TASK REQUIREMENTS - Range to output from the entries below: the line containing "Click November 19 date" through the line containing "Open the ruler". Set it down exactly, ends included, nothing else.

====== DATA SECTION

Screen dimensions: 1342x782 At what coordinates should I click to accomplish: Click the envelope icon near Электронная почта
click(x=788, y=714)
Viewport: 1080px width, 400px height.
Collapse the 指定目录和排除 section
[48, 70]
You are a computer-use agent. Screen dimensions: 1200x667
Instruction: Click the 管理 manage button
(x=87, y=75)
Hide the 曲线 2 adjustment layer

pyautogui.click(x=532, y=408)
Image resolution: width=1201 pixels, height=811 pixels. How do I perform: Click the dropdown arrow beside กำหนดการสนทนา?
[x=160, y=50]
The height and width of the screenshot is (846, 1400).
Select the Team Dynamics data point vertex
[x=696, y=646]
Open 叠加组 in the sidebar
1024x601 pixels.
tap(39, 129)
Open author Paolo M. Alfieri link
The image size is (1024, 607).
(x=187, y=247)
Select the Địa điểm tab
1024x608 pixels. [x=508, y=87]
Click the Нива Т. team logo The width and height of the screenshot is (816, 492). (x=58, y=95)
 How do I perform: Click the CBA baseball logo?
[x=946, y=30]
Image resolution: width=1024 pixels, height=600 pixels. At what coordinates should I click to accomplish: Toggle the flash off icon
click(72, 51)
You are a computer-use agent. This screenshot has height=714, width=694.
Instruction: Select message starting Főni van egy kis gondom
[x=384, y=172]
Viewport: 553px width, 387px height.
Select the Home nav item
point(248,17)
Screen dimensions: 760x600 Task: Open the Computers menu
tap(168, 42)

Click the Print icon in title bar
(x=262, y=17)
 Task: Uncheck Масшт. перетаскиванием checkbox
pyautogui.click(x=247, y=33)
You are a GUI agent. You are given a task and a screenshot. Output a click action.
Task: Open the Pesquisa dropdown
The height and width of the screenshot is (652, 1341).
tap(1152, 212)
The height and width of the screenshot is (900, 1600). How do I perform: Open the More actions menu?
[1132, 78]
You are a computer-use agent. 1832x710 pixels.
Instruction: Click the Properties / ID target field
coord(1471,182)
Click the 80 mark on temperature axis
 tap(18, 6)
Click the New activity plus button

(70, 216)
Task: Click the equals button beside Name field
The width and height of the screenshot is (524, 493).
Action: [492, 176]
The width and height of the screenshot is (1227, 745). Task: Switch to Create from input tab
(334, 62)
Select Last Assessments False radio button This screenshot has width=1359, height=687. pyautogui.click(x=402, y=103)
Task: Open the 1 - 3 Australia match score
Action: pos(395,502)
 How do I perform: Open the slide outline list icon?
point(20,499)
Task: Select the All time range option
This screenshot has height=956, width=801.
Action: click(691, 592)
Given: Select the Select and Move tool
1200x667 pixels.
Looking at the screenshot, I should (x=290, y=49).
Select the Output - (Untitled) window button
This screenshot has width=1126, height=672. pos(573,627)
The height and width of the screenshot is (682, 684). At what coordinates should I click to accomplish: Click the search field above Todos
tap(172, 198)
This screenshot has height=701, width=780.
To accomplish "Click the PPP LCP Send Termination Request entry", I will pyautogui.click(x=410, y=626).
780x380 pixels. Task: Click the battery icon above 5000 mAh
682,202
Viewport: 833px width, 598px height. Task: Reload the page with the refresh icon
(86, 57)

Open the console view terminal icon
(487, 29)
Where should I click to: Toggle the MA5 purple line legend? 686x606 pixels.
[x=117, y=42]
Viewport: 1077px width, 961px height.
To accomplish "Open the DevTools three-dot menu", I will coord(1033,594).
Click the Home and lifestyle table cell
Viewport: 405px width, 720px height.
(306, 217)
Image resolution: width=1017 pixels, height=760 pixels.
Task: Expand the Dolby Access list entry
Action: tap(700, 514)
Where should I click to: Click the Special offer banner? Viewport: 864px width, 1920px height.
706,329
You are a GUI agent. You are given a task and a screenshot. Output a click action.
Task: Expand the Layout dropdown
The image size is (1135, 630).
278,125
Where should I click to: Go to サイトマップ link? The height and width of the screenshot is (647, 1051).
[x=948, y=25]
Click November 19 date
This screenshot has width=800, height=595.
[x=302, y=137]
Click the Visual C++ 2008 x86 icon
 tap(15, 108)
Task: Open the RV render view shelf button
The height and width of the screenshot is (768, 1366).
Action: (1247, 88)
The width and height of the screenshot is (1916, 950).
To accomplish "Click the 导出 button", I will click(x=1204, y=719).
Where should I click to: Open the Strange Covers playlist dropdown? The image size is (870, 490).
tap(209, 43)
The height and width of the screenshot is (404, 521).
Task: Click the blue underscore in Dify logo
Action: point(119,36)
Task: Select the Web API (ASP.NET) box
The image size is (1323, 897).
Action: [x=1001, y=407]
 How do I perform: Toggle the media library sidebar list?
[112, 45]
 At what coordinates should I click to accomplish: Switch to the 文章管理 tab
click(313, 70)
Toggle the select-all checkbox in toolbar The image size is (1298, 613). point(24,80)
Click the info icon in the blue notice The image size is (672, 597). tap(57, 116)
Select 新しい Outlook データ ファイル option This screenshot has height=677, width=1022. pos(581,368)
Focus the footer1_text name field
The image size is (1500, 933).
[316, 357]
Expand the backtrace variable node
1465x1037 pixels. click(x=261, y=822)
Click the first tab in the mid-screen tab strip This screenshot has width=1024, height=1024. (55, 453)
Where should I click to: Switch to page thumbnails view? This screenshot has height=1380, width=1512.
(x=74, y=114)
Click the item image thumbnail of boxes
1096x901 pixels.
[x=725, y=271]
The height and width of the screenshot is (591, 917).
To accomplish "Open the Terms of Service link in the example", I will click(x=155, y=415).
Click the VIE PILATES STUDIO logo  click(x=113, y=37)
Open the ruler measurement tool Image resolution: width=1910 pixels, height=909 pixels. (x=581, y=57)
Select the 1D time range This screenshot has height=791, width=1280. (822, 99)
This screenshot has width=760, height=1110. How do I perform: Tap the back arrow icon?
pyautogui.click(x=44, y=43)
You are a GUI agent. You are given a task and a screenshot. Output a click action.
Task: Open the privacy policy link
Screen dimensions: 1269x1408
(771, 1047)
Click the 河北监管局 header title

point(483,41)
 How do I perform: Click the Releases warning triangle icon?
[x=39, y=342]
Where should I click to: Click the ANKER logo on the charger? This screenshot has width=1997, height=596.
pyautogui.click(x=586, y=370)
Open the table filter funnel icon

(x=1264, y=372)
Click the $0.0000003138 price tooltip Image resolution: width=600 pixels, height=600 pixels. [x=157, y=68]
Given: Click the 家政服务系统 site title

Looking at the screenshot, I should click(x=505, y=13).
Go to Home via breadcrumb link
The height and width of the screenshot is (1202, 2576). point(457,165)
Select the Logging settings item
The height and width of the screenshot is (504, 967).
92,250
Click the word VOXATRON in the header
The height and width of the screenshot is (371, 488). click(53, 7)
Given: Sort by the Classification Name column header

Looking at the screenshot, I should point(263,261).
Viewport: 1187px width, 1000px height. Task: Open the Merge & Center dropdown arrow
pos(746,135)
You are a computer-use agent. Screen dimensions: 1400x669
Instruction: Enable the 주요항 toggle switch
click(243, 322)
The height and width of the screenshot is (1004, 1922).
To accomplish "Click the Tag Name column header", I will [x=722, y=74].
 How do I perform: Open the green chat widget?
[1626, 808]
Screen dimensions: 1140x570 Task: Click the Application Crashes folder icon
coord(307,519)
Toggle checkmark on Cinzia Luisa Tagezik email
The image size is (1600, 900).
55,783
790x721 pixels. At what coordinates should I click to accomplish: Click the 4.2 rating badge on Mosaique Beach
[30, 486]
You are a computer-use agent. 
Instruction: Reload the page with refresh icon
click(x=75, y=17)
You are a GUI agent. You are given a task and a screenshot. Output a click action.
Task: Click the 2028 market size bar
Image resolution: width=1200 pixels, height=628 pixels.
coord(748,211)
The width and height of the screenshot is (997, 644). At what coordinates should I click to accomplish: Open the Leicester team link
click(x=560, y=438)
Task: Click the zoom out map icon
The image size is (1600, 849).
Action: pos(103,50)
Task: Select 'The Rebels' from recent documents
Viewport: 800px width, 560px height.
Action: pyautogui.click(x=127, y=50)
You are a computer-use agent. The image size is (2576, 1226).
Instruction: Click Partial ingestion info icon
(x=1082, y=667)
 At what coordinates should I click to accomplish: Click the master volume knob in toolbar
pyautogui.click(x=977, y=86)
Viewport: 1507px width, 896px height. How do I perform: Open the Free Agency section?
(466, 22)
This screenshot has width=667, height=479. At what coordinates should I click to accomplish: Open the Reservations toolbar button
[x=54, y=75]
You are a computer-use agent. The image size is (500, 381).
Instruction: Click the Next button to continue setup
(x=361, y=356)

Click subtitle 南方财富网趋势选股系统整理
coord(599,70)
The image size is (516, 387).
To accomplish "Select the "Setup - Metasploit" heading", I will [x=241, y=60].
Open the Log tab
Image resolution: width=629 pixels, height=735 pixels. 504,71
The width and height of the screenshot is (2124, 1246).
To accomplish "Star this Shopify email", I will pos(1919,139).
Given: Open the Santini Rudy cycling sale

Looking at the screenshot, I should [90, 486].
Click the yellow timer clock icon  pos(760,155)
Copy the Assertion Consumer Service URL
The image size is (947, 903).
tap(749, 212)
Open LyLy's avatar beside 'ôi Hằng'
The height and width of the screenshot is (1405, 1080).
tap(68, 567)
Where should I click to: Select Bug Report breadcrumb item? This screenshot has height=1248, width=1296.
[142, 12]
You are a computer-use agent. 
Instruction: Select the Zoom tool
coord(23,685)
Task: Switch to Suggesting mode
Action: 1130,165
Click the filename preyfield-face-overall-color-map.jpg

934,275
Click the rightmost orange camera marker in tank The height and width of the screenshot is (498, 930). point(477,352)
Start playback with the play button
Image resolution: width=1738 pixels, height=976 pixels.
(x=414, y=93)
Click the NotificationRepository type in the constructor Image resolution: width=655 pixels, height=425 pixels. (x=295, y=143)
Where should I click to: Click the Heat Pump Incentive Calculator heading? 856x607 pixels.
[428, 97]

============

ANSWER -
Click November 19 date
This screenshot has width=800, height=595.
[x=302, y=137]
Click the Visual C++ 2008 x86 icon
 tap(15, 108)
Task: Open the RV render view shelf button
The height and width of the screenshot is (768, 1366).
Action: (1247, 88)
The width and height of the screenshot is (1916, 950).
To accomplish "Click the 导出 button", I will click(x=1204, y=719).
Where should I click to: Open the Strange Covers playlist dropdown? The image size is (870, 490).
tap(209, 43)
The height and width of the screenshot is (404, 521).
Task: Click the blue underscore in Dify logo
Action: point(119,36)
Task: Select the Web API (ASP.NET) box
The image size is (1323, 897).
Action: [x=1001, y=407]
 How do I perform: Toggle the media library sidebar list?
[112, 45]
 At what coordinates should I click to accomplish: Switch to the 文章管理 tab
click(313, 70)
Toggle the select-all checkbox in toolbar The image size is (1298, 613). point(24,80)
Click the info icon in the blue notice The image size is (672, 597). tap(57, 116)
Select 新しい Outlook データ ファイル option This screenshot has height=677, width=1022. pos(581,368)
Focus the footer1_text name field
The image size is (1500, 933).
[316, 357]
Expand the backtrace variable node
1465x1037 pixels. click(x=261, y=822)
Click the first tab in the mid-screen tab strip This screenshot has width=1024, height=1024. (55, 453)
Where should I click to: Switch to page thumbnails view? This screenshot has height=1380, width=1512.
(x=74, y=114)
Click the item image thumbnail of boxes
1096x901 pixels.
[x=725, y=271]
The height and width of the screenshot is (591, 917).
To accomplish "Open the Terms of Service link in the example", I will click(x=155, y=415).
Click the VIE PILATES STUDIO logo  click(x=113, y=37)
Open the ruler measurement tool Image resolution: width=1910 pixels, height=909 pixels. (x=581, y=57)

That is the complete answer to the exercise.